‘WoW’ Relapse Diaries Part 3: Tired of Monkeying Around

Joab Gilroy
Games Blizzard
Games Blizzard PC Gaming

In the Relapse Diaries, we chronicle our adventures in collapsing and taking up WoW again to romp around Battle for Azeroth. You can find the first entry here, and the second here.


I’ve made it to level 120.

Either I have the timing of Fred Astaire, or Blizzard are brilliant geniuses. Whichever is true, the fact remains — I finished the Zandalar main quest line and dinged to level 120 at exactly the same time. I literally hit 120 by turning the quest in.

It was an extremely satisfying way to cap off the journey.

The Jungle VIP

What was less satisfying was the actual ending of the questline. Something happened; the game bugged out when I beat the last boss, the servers crashed, and when I got back in (30 minutes of downtime later) I was standing in front of King Rastakhan having defeated the evil.

Because I was invested, I watched how it unfolded on Youtube instead. That’s never the ideal way to get resolution to the last 20 hours of questing, but I really wanted to know what I missed, and there’s no reverting to a previous save in an MMO.

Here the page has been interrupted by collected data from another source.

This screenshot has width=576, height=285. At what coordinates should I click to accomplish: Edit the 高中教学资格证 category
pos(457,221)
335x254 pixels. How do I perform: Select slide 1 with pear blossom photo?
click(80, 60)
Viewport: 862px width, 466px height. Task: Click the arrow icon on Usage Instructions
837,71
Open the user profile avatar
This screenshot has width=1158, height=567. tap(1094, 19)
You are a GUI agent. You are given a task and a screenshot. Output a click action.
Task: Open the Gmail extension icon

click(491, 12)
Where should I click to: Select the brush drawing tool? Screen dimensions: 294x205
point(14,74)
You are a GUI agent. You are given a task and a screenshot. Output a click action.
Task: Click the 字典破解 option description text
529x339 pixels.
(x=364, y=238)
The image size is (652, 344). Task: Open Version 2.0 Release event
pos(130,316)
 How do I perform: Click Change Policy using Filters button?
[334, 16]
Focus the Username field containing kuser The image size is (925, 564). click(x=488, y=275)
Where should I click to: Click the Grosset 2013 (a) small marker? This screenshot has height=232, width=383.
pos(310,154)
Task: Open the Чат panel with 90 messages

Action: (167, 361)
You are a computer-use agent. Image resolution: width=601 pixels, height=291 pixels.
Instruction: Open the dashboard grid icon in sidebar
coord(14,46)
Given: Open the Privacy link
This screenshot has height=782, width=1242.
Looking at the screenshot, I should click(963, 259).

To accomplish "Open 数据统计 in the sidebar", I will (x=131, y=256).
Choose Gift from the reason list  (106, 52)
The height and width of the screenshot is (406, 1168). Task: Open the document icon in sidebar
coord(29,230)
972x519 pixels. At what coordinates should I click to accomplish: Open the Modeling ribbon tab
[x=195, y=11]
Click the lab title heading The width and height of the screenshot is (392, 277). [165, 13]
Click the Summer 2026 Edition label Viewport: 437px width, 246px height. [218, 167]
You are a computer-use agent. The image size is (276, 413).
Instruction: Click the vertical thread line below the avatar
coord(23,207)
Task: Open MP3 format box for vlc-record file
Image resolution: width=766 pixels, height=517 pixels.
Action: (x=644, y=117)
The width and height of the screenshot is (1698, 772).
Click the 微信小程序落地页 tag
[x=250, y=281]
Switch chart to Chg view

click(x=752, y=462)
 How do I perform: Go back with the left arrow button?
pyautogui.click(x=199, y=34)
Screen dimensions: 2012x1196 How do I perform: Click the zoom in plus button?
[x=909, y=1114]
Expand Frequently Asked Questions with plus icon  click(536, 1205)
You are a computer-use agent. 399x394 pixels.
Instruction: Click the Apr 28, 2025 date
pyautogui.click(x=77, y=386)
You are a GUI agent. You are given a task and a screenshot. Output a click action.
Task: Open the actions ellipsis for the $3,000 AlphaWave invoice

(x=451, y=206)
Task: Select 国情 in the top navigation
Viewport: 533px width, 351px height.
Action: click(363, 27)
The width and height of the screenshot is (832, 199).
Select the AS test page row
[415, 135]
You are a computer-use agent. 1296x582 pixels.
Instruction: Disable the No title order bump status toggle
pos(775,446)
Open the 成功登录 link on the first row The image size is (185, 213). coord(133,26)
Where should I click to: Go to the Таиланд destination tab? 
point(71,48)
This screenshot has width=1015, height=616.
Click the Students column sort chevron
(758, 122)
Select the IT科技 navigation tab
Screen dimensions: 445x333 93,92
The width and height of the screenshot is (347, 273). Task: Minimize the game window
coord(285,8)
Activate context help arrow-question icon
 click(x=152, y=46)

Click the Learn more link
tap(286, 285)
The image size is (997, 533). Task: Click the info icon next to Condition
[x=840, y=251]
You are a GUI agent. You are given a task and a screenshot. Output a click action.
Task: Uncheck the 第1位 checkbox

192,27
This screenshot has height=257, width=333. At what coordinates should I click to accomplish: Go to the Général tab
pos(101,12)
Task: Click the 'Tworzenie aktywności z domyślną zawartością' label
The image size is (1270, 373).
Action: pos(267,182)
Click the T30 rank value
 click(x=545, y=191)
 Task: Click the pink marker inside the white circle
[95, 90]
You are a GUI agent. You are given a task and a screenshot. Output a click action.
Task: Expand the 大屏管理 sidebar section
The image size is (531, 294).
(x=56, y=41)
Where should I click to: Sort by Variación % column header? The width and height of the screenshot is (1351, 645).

Spoiler Warning – The End of the Zandalari Quest Line

I was not thrilled by what I saw. The final boss fight against Ma’da Renkala is — I think — supposed to involve both you and King Rastakhan doing battle with this blood priestess. I don’t actually remember encountering her before this moment.

Anyway, King Rastakhan never bothered to help when I fought her, so it was a really satisfying fight — she spits out blood orbs in a bullet hell style sequence that can really kick your ass, and she’s got enough health to make it a proper challenge. I think if Rastakhan had actually helped, it would have been a less satisfying fight — like when you summon someone in Dark Souls.

The problem I have is that I don’t know who Ma’da Renkala is? When I fought her, I confused her with Grand Ma’da Ateena, the final boss in the Nazmir questline — they are not the same person. Renkala isn’t even a Grand Ma’da, despite the threat she poses.

It’s a common feeling in Battle for Azeroth. It feels underbaked. Not enough care and attention have been paid across the board. I’ve previously complained about that feeling of having skipped a few issues of the comic book , but after completing the core quests I no longer feel the fault lies with me. Battle for Azeroth suffers from inconsistent story-telling throughout.

I’ve Reached The Top And Had To Stop

Having reached 120, the real game can begin — or so the common thinking on the subject of MMOs goes. The end-game is where it’s at, right? Hell, the way World of Warcraft works these days, there’s very little to incentivise you to do anything except main-path quests until you reach level 120.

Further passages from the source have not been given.